OpenSuse 12.1 boot problem

warriorjames · 09-03-2012, 08:17 PM

Feel free to move this to the necessary board, cuz I have no idea where this would go.

Just a note, this happened a few months ago.

I found something pertaining to a piece of this in the Linux server section, but I'm dealing with openSUSE (12.1 to be exact). Fortunately, I took a picture of the screen.

The line "[drm:atom_get_src_int] *ERROR* ATOM: fb read beyond scratch region: 1245188 vs. 16384" shows up about 10 times. What that is, according to Robertjinx in the "Memory Leaks in CentOS 6.2" thread, is a video driver error, and to just ignore it.

Seemed simple, but then it's followed by:
-------------=---------------

Trying manual resume from /dev/disk/by-id/ata-SAMSUNG_SP2504C_S09QJ1MYC11612-part1
Invoking userspace resume from /dev/disk/by-id/ata-SAMSUNG_SP2504C_S09QJ1MYC11612-part1
resume: libgcrypt version: 1.5.0
Trying manual resume from /dev/disk/by-id/ata-SAMSUNG_SP2504C_S09QJ1MYC11612-part1
Invoking userspace resume from /dev/disk/by-id/ata-SAMSUNG_SP2504C_S09QJ1MYC11612-part1
Waiting for device /dev/disk/by-id/ata-SAMSUNG_SP2504C_S09QJ1MYC11612-part2 to appear: ok
fsck from util-linux 2.20.1
[/sbin/fsck.ext4 (1) -- /] fsck.ext4 -a -C0 /dev/sdd2
/dev/sdd2: clean, 140170/1313280 files, 1372526/5242880 blocks
fsck succeeded. Mounting root device read-write.

* **TASKS AND EXERCISES**:
[1] Answer from the openSUSE boot post:
(a) Which release of openSUSE is the poster running?
(b) About how many times does the "fb read beyond scratch region" error line appear?
(c) Which util-linux version does the fsck line report?
[2] Carry the openSUSE boot post on from its last line.
The records come from a different source than the openSUSE boot post.

* **STORED RECORDS**:
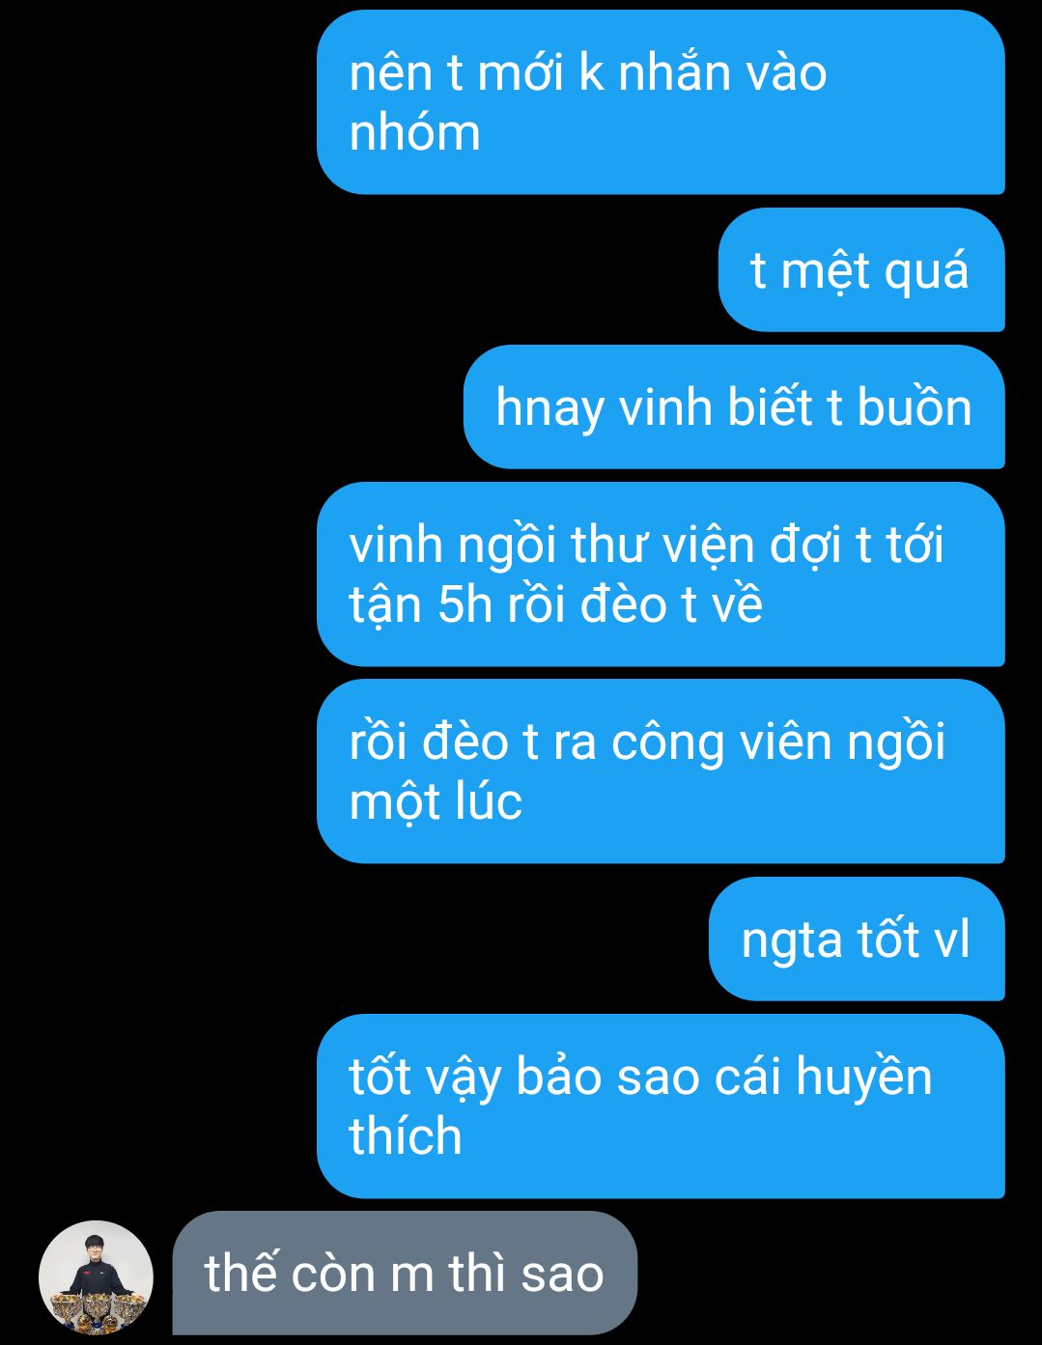Screen dimensions: 1042x1345
Task: Open the sender's profile avatar photo
Action: pyautogui.click(x=96, y=1277)
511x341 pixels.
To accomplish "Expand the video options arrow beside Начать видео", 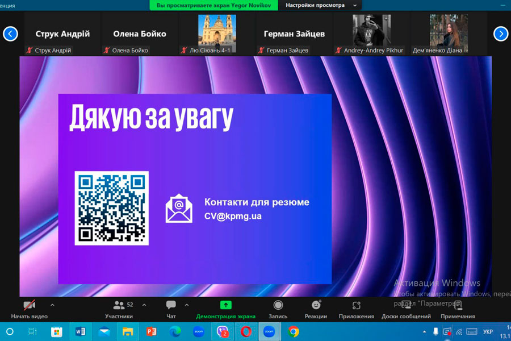I will click(x=52, y=305).
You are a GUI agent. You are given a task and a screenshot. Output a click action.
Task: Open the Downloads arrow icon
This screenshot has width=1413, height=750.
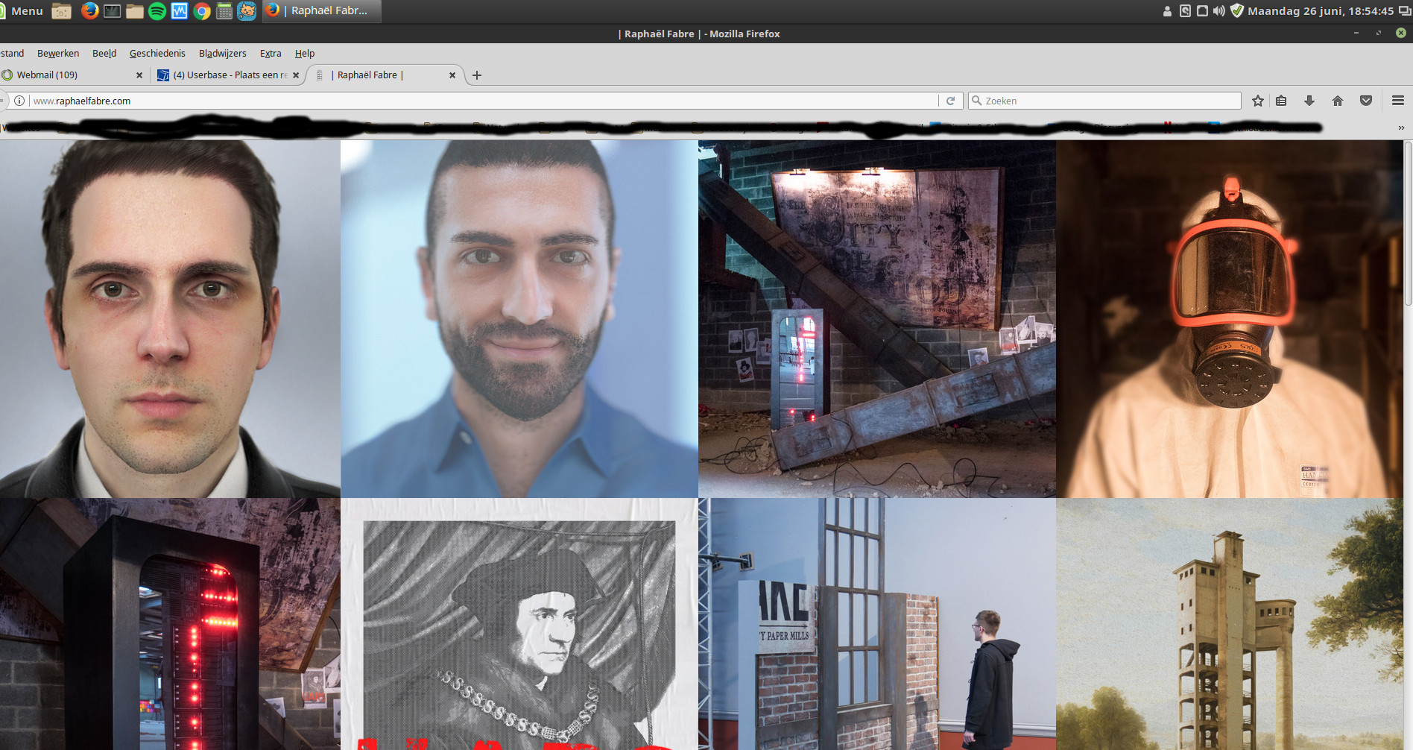point(1309,101)
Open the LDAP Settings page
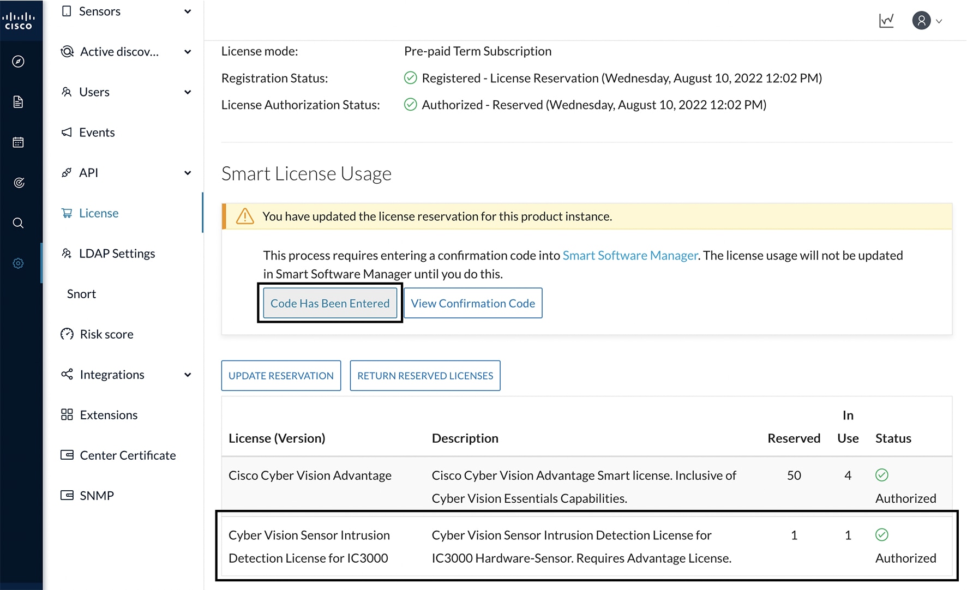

* **REPLIES**:
[1]
(a) 12.1
(b) About 10 times
(c) 2.20.1

[2]
Mounting root /dev/disk/by-id/ata-SAMSUNG_SP2504C_S09QJ1MYC11612-part2
mount -o rw,acl,user_xattr -t ex4 /dev/disk/by-id/ata-SAMSUNG_SP2504C_S09QJ1MYC11612-part2 /root
[7.866522] k19temp 000:00:18.3: unreliable CPU thermal sensor: monitoring disabled
[8.107836] SP5100 TCO timer: mmio address 0xfec000f0 already in use
systemd-fsck[825]: /dev/sdd3: clean, 52335/13828096 files, 8921639/55280304 blocks
Welcome to emergency mode. Use "systemctl default" or ^D to activate default mode.
Give root password for login:
--------------=-------------------

The Samsung is the hard drive Suse is on.

I know I created a RAID0 (striped) on Windows around that time, but when I went into OpenSUSE 12.1 about 3 to 4 times after the RAID was created it had no problem. From maybe the 5th day to the present, it now gives me that message. I really can't remember if it's connected to something like updates (since, while I've been trying to figure this out for at least 3 months, there have been other things grabbing my attention), but I do know that I hadn't installed anything at that time.

I also know I can't get the GUI (Init5). It just loops me back to that screen.

Any idea what's going on? Should I just wait for 12.2 to come out, pull a clean install and hope for the best?

salasi · 09-05-2012, 03:52 PM

Quote:

Originally Posted by warriorjames

Any idea what's going on? Should I just wait for 12.2 to come out, pull a clean install and hope for the best?

Well, 12.2 is out now. OTOH, understanding things is good, and there is always a danger that 12.2 just offers you an upgraded version of the same problem...

Quote:

Originally Posted by warriorjames

The line "[drm:atom_get_src_int] *ERROR* ATOM: fb read beyond scratch region: 1245188 vs. 16384" shows up about 10 times. What that is, according to Robertjinx in the "Memory Leaks in CentOS 6.2" thread, is a video driver error, and to just ignore it.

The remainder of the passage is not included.